世間を騒がせる自爆テロ集団「ボマーズ」なる輩に対して、不謹慎ながらも研究対象として興味を持っていた天彦。

出世の目処も立ち、かわいい彼女もいて順風満帆な生活を送っていたのに、かつての友がテロリストにジョブチェンジしていたという……。

鑑定人としてユキオの過去を遡ると、奇妙な符号が……。

ユキオは10歳の時に両親が自殺しており、預けられていた叔父もすでに死亡している。

さらに「ボマーズ」の実行犯たちも自殺。

ユキオの周囲の人間はほとんどが自殺という最期を迎えているのだ。

そして、天彦の兄の不可解な自殺……。

もともと頭の良い少年だったが、想像の遥か上をいく怪物に成り果てたユキオ。

世界中の人々に死と恐怖を与える

恐るべき企みを実行するユキオ=そのまんまヨハン・リーベルト(MONSTER)ですな……。

なぜにセンターパーツ分け……??

少年時代のヘアスタイルの方が良かった。

ここまでヨハンによせてくると笑うしかない……。

そして、天彦は2回目の鑑定中、ユキオにペンで首と腹を刺されて危篤状態。

目覚めると、ユキオの姿になっているという……。

よって、精神科医の頭脳と傭兵あがりの戦闘力を持ったヨハン(天彦)が謎を追っていきます。(←ツボに入ってしまった…)

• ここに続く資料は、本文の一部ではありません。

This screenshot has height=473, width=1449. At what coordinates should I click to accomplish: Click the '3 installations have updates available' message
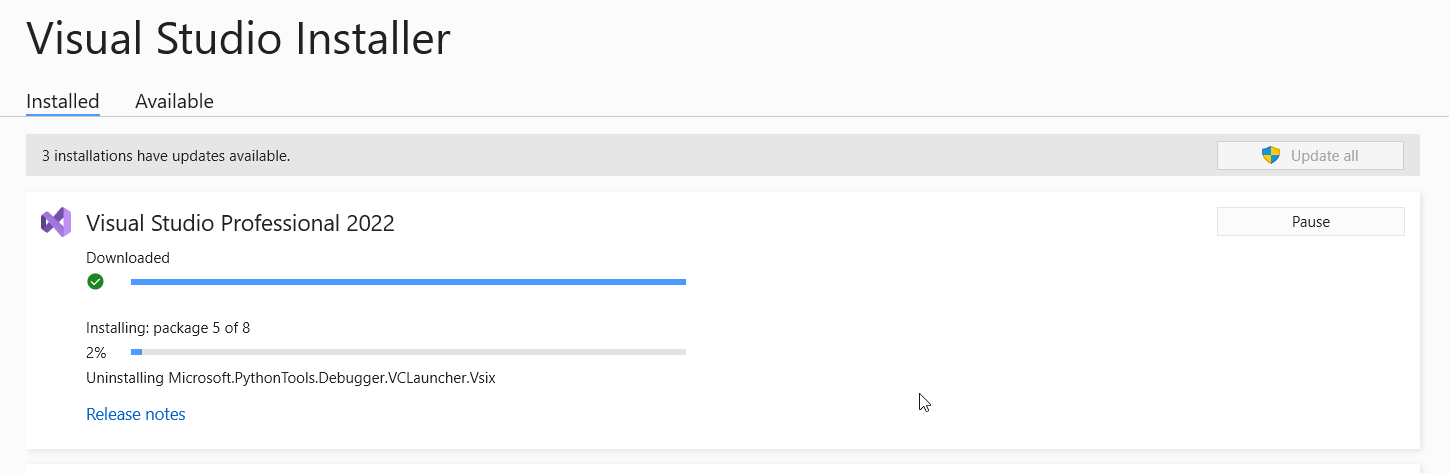pyautogui.click(x=166, y=156)
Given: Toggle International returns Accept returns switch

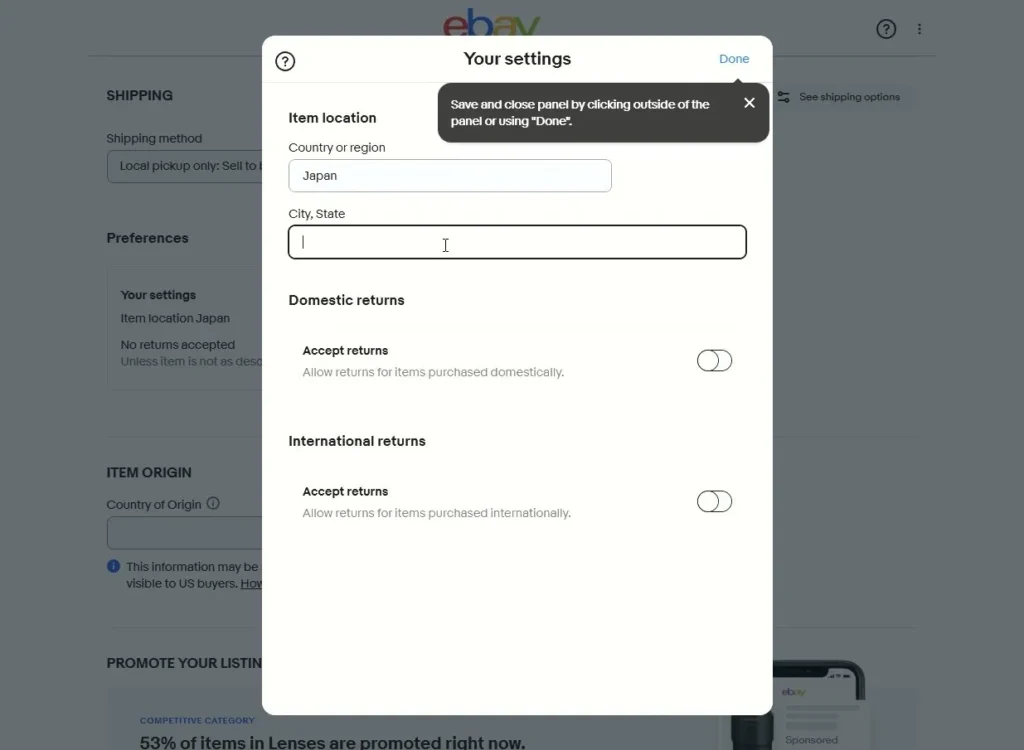Looking at the screenshot, I should click(x=714, y=502).
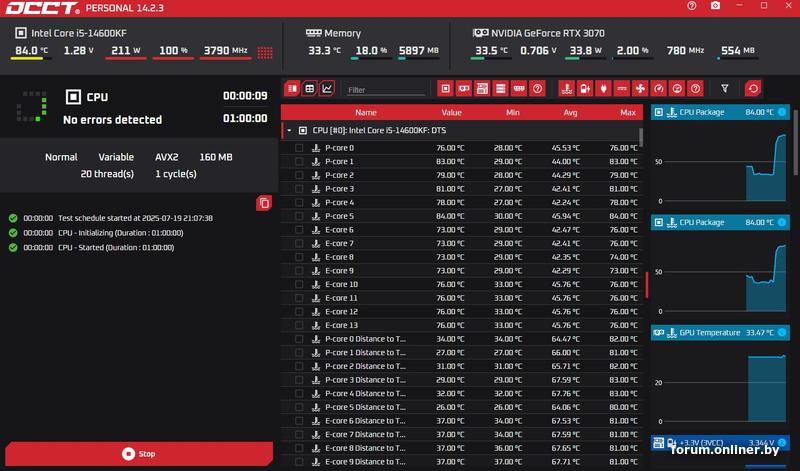
Task: Sort by the Name column header
Action: [x=366, y=112]
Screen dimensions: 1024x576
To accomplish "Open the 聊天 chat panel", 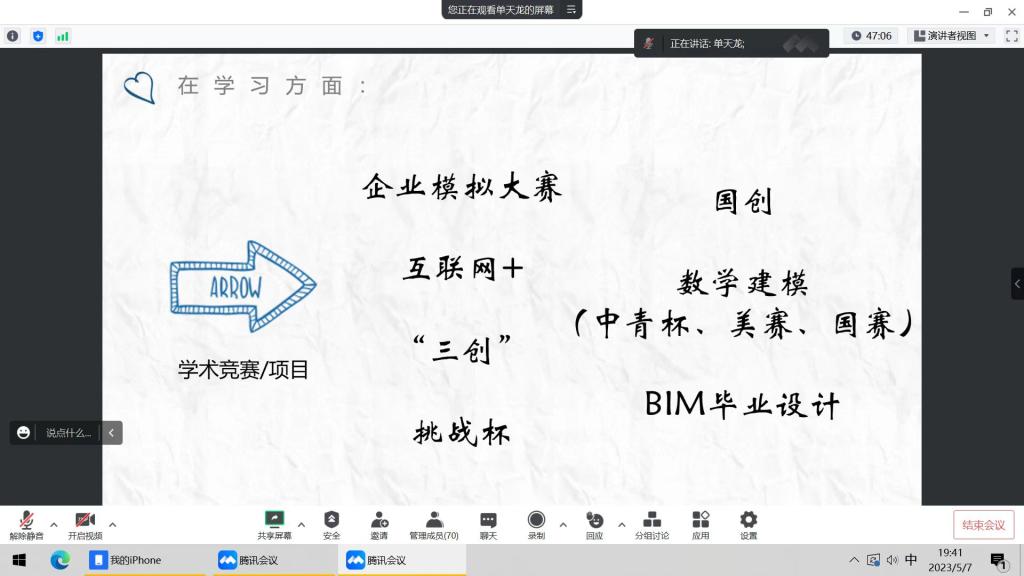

入れ替わり現象は漫画界ではありがちな展開ではあるが、ほぴっとん的には好みの設定。

まとめ

「殺さざる者、生くべからず」は、急ピッチでストーリーが展開する漫画。

ヨハン(MONSTER)とリヴァイ兵長(進撃の巨人)の運命が交錯する、予測困難な状況が面白く妙にハマってしまった。

しかし、残念ながら打ち切りとの噂……。

個人的には、精神科医vsテロリストという構図に加え、死にまつわる謎や入れ替わり現象など、むやみやたらと伏線が絡み合う緊迫した展開は大好物。

推測だが、ジャケに難ありだったのではないかと思う……。

正直、このジャケではテーマがわかりにくい。

タイトルからヘビーなドラマ的展開を予想していましたもので……。

ベタな展開がむしろ安定感を生んでいた漫画だけに、終盤の駆け足過ぎる展開が残念過ぎる。